Legend of Hell
Dir. Olaf Ittenbach (2012)
An archaeologist finds a relic that supposedly opens the gates of Hell, and is thrown backwards through time and space to fight to keep it closed.
Directed by Olaf Ittenbach, German goremeister extraordinaire, Legend of Hell takes a brief tour through history, giving him ample opportunity (and historical weaponry) to showcase his talents. And showcase he most certainly does. With a much bigger budget than usual, and some truly excellent cinematography, Legend of Hell is one of his better films. Unfortunately, for a man with as many talents as Ittenbach has, script writing is definitely not one of them, and it hurts this movie immensely.
An archaeologist finds an amulet and a scroll that will unlock the gates of Hell. She is murdered, which subsequently takes her to another dimension. Par for the course, right? She is pitched into battle with a group of fighters who seek to stop Satan’s army from entering their dimension, which is actually our dimension at an earlier time in history (like, one where he can use swords and pitchforks and stuff.) After fighting through random hordes of zombies/monsters, they finally reach the gates, where their efforts are to no avail. The gates of Hell open, our heroine is killed again, and then she’s resurrected and seemingly lifted into Heaven, greeted by others who have died before her. It really doesn’t make a whole lot of sense, to be honest, and the plot is practically nonexistent/nonsensical, but then again, you never go into an Ittenbach movie to experience excellent storytelling.

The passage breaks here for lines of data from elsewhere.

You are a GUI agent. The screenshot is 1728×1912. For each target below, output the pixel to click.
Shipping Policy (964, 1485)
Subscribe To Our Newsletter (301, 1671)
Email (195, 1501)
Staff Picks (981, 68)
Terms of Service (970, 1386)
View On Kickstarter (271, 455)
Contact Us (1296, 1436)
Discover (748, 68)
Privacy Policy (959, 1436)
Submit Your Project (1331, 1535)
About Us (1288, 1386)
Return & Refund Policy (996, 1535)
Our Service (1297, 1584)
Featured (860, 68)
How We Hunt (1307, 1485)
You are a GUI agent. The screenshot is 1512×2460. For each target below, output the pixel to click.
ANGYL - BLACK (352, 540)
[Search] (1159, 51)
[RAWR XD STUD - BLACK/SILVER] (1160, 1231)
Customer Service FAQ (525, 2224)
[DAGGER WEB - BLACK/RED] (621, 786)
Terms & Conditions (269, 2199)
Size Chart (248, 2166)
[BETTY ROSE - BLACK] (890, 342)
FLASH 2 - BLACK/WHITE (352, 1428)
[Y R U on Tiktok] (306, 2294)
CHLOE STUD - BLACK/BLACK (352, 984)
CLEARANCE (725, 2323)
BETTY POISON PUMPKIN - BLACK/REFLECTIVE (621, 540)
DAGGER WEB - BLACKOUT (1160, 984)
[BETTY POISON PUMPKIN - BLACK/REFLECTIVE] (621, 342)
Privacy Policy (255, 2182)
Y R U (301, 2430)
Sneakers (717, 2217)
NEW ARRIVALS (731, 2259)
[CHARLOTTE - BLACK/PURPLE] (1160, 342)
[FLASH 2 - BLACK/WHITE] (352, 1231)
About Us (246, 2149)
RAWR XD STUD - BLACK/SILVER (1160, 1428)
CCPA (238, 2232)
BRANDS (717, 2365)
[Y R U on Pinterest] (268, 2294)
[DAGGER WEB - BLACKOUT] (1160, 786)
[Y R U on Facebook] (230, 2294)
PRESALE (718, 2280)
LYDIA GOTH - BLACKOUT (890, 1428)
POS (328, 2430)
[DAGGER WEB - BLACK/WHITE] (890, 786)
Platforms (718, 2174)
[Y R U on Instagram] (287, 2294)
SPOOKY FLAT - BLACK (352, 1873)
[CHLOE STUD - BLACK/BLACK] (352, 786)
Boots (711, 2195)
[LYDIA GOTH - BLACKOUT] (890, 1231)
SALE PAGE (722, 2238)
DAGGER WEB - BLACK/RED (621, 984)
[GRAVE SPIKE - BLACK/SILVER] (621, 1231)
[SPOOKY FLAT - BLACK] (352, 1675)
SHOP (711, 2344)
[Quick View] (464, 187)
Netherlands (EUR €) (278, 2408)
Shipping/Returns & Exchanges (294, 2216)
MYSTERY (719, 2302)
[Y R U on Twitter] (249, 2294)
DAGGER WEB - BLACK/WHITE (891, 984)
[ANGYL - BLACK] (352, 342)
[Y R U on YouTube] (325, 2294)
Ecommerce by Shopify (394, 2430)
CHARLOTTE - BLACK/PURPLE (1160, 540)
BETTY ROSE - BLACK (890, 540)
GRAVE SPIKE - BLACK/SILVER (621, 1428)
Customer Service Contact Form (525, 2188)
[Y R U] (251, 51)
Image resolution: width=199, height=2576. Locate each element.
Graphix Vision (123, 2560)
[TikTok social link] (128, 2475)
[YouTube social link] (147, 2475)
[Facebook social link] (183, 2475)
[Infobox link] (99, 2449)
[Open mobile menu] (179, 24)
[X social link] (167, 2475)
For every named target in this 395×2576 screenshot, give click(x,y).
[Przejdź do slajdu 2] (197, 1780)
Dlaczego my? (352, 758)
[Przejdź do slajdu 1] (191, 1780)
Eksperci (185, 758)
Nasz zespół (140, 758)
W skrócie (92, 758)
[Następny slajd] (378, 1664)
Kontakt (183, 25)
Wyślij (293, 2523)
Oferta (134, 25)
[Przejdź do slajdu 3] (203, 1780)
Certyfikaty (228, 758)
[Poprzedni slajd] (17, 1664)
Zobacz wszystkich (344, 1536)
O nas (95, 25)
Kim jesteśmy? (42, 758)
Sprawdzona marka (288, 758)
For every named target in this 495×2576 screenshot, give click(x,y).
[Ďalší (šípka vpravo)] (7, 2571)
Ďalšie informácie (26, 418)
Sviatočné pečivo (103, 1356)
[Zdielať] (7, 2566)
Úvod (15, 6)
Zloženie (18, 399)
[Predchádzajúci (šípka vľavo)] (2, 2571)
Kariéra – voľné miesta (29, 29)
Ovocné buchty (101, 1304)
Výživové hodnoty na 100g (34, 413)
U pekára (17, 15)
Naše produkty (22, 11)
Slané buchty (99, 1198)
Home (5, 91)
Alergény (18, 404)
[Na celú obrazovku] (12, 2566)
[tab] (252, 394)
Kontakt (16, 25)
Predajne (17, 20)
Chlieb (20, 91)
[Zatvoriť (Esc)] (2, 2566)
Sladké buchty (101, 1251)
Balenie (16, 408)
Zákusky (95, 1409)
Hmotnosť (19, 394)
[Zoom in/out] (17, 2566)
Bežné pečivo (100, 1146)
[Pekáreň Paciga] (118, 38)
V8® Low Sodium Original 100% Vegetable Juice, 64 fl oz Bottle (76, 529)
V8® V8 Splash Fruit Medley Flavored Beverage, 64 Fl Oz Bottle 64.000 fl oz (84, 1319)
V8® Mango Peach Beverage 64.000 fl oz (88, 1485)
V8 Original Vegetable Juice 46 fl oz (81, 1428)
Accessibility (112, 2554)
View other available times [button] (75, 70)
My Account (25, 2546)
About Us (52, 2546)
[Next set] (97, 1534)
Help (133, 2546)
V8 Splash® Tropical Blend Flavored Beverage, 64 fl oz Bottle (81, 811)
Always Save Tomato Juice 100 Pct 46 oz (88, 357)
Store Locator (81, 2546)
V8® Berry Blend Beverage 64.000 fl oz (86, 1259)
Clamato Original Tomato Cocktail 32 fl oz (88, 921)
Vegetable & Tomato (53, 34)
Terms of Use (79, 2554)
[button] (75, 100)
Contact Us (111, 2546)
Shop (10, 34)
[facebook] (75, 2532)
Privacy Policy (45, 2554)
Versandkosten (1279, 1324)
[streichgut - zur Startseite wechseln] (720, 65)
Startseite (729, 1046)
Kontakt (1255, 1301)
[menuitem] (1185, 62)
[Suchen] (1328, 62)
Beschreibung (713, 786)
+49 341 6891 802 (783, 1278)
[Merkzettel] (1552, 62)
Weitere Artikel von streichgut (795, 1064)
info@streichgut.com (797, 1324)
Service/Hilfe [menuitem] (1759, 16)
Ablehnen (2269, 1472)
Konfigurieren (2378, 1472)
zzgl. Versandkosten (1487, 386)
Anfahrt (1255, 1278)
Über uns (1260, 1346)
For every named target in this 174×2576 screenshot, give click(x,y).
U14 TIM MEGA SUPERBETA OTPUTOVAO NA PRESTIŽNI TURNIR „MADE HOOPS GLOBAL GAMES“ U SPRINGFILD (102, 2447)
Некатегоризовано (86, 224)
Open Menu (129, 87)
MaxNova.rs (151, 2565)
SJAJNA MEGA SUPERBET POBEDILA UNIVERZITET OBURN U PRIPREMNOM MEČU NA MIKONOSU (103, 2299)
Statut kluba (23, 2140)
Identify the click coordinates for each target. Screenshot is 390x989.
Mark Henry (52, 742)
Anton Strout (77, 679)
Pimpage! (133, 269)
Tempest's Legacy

There are definitely some great gore effects, with the standard beheadings and head explosions, and Ittenbach even throws in some not-so-standard kills as well. Fortunately for the viewer, when you’ve made your name on vile, bloody depravity, you look for any excuse to add to your bag of tricks. Legend of Hell is a hidden gem for gorehounds, as there are lots of bloody dismemberments and creative kills. Unfortunately, it looked more like Dead Alive era Peter Jackson was directing a shitty, direct-to-video Lord of the Rings movie instead of a horror epic.
The plot rides on an arterial spray, serving only to take us to the next violent battle. There’s a lot more gunplay than is the norm for an Ittenbach film, but it also allowed him to explode many more heads than usual, so who’s complaining, I guess. There’s very little substance to the film, and the acting is almost as bad as the writing. There’s really not much effort put into most of the film, and the budget was clearly spent almost entirely on special effects. But, again, that can hardly be a complaint with a film that you would only ever watch to see exactly that. It’s just a shame that Ittenbach can’t pick up a few more skills for what happens in front of the camera, as his behind the camera work is really stellar in this film. There’s not much lacking from what we see on screen, and if that same amount of effort (and money) were put into making a decent, watchable film, this one could’ve really shined.
Ittenbach is one of the crown princes of gore. As with almost all of his other films, Legend of Hell is worth a watch to Ittenbach completionists and those looking for a bloody, mindless watch. Don’t go into this one expecting to be very entertained, however. There are a lot better options out there that won’t leave you wondering how any of the people on screen ever got work in Hollywood (or Germany? What’s the Hollywood of Germany? Munich? I bet it’s Munich.)
With my previous review of Secret Things, I discussed New French Extremism a little bit, and how they’re making amazing movies from out of nowhere (though, granted, they’ve been doing so for some years now.) Germany, on the other hand, is and has always been bringing us the latest and most disgusting of violence and gore. If we could get these two together, man, oh man… Unfortunately, as it stands, you’ll have to seek out France for the acting chops and Germany and Italy for the blood and guts. When the French discover these talented fx folks, we’re all in for a world of hurt. Fortunately, they’re well on their way.